**What to produce**
Rewrite the rows below with every "Screen dimensions" changed to "Screen size" and nothing else altered. Omit the pictures from your answer.

**Listing**
####
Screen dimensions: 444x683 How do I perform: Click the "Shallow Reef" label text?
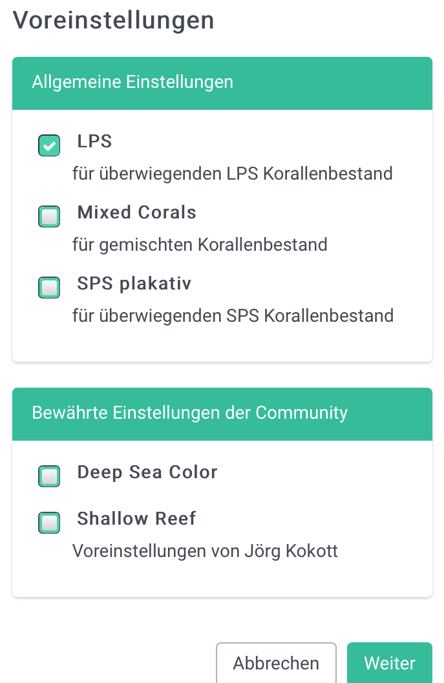point(136,518)
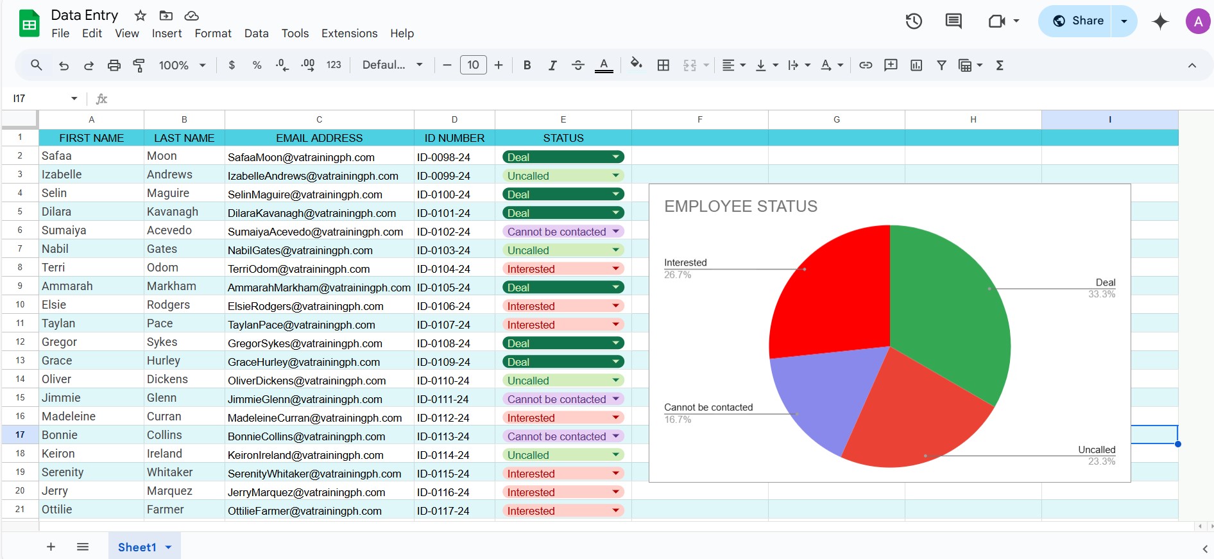Viewport: 1214px width, 559px height.
Task: Select the Paint format roller icon
Action: point(139,65)
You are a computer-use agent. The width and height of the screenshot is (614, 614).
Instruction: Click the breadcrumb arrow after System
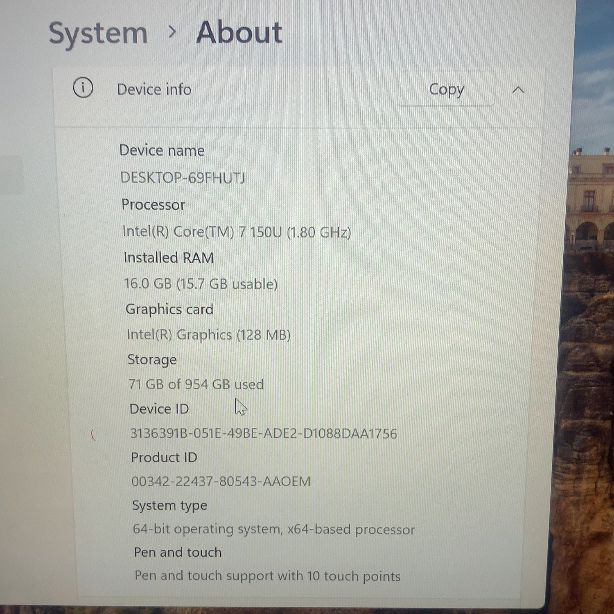pyautogui.click(x=173, y=32)
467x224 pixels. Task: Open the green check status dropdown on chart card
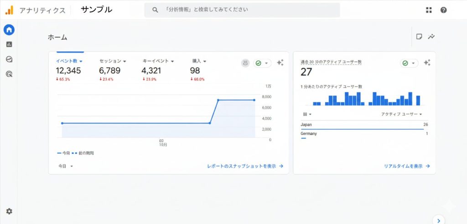[262, 63]
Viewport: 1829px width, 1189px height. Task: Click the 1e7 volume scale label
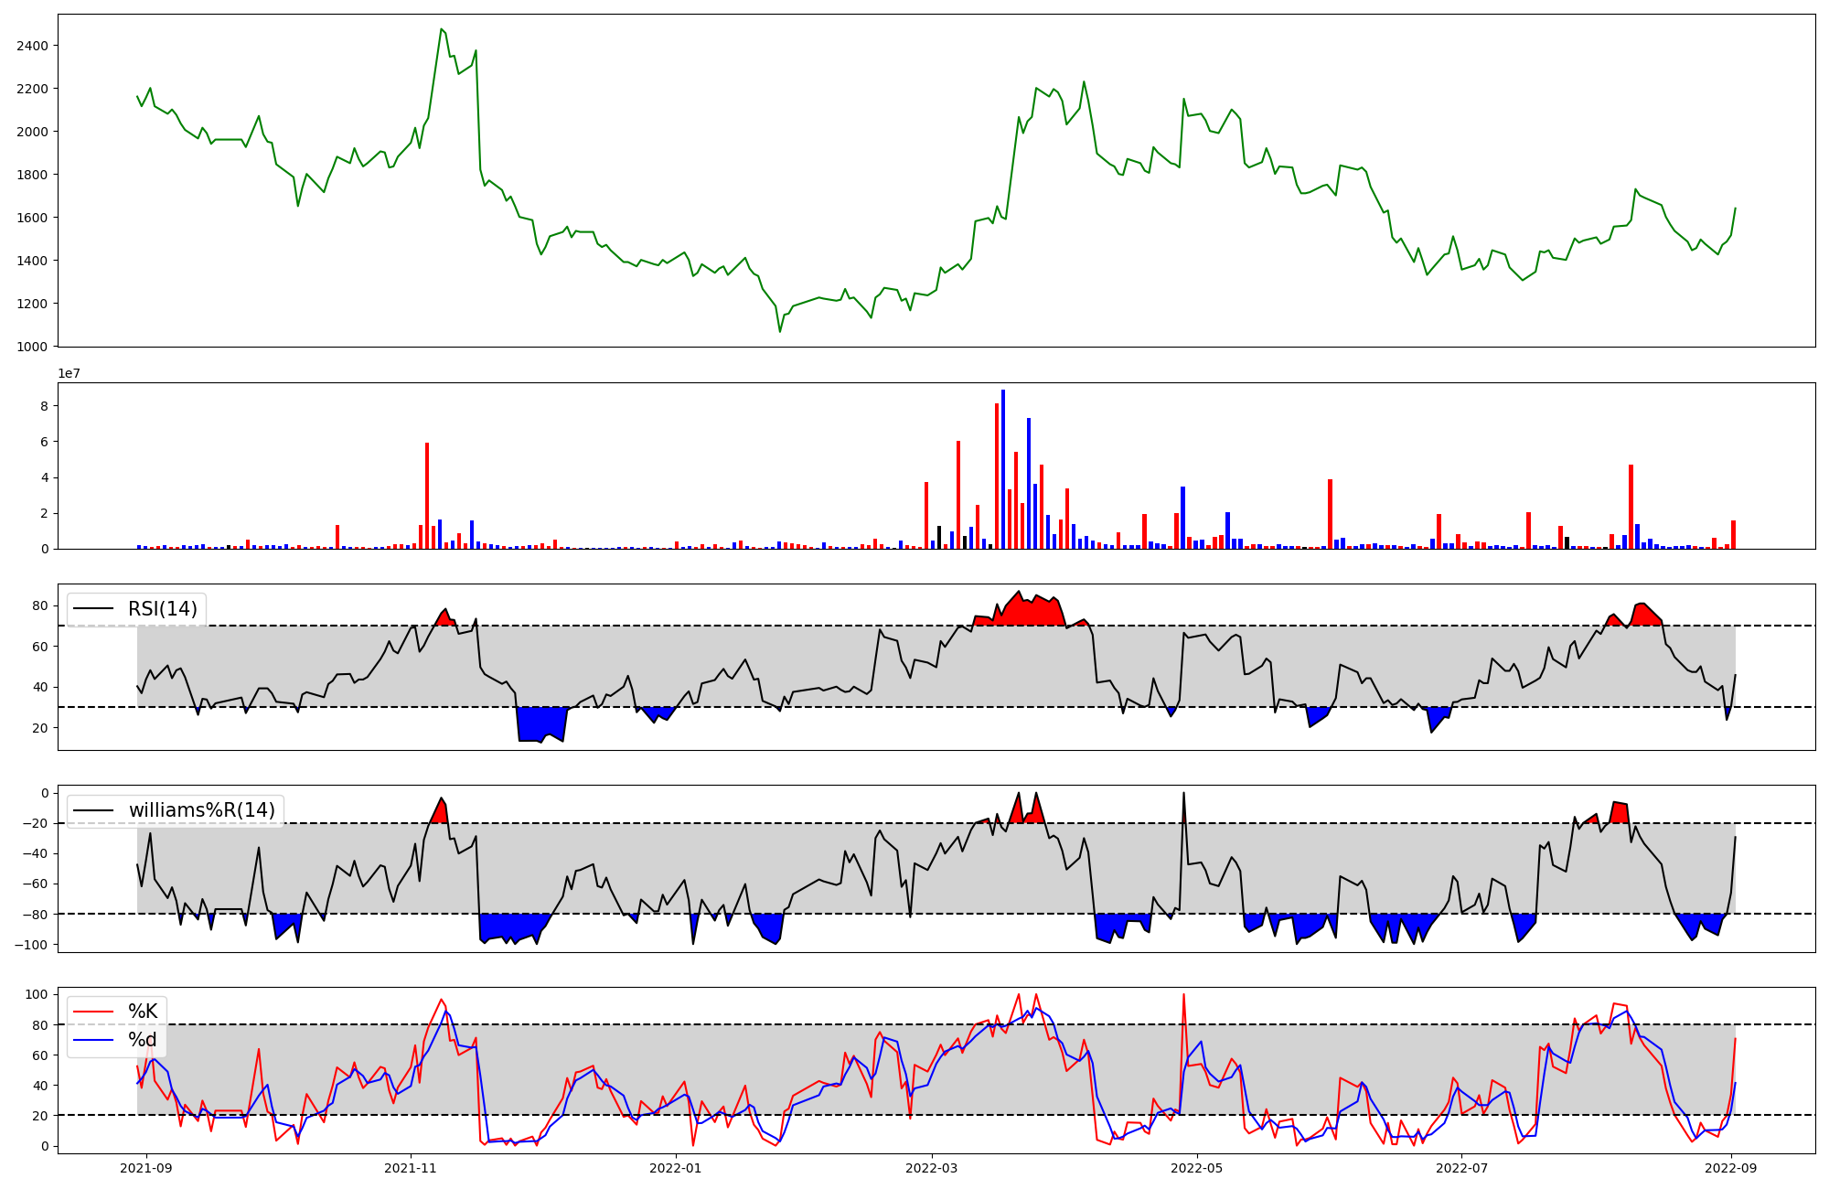point(70,374)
####
**The answer**
Screen size: 444x683 How do I perform: Click the "Shallow Reef" label text?
point(136,518)
Viewport: 1214px width, 559px height.
Task: Select the Paint format roller icon
Action: point(139,65)
You are a computer-use agent. The width and height of the screenshot is (614, 614).
Instruction: Click the breadcrumb arrow after System
pyautogui.click(x=173, y=32)
467x224 pixels. Task: Open the green check status dropdown on chart card
[262, 63]
Viewport: 1829px width, 1189px height. Task: Click the 1e7 volume scale label
point(70,374)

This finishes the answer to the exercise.